_What needs to be done_
According to the text below about The Outside Agency, which two record labels does the duo run?

_Extracted text_
Background information
- Origin: Goes, Netherlands
- Genres: hardcore, industrial hardcore, crossbreed, drum & bass, acid, dubstep, IDM
- Years active: 1996–present
- Labels: 46 Records, Ad Noiseam, Aentitainment Records, B2K Records, Black Monolith Records, Enzyme Records, Epileptik Productions, Future Sickness Recordings, Genosha Recordings, Hong Kong Violence, Independenza Records, Industrial Strength Records, Killing Sheep, Meta4 Recordings, Mokum Records, Nekrolog1k Recordings, NGM Records, Otaku Records, Provoke Records, PRSPCT Recordings, Smackdown Recordings, Sustained Records, Symp.TOM, TNI, Union Recordings
- Members: Frank Nitzinsky Noël Wessels
- Website: www.theoutsideagency.com

= The Outside Agency =

Dutch musical duo

The Outside Agency is a Dutch hardcore techno duo composed of DJ/producers Noël Wessels (also known by the stage name DJ Hidden) and Frank Nitzinsky (also known by the stage name Eye-D). The pair operate out of two studios based in Goes, Netherlands. They also run two record labels: Genosha Recordings and its sister label Genosha One Seven Five.

_Material supplied_

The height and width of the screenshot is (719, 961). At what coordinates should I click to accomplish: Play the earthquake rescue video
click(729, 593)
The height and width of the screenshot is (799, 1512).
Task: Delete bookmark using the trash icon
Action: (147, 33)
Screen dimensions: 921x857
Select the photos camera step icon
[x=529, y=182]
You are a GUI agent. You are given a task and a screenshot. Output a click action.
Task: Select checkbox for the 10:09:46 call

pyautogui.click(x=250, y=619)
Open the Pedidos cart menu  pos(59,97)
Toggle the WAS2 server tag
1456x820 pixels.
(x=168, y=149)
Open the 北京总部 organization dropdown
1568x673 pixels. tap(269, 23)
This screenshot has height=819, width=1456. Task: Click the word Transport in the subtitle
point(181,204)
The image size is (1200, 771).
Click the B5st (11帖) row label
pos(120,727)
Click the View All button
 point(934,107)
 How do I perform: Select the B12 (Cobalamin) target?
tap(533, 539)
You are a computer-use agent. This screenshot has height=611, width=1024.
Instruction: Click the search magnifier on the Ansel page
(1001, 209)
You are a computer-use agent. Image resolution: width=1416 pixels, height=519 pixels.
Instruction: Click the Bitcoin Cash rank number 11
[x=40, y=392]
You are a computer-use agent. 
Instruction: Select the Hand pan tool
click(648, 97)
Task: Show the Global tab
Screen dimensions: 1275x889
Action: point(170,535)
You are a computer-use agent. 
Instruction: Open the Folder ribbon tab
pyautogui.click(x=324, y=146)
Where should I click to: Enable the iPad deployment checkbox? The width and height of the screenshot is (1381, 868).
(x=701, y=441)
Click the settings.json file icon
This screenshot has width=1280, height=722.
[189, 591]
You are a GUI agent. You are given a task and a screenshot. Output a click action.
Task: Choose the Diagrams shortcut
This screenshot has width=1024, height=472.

_Solution_
Genosha Recordings and its sister label Genosha One Seven Five.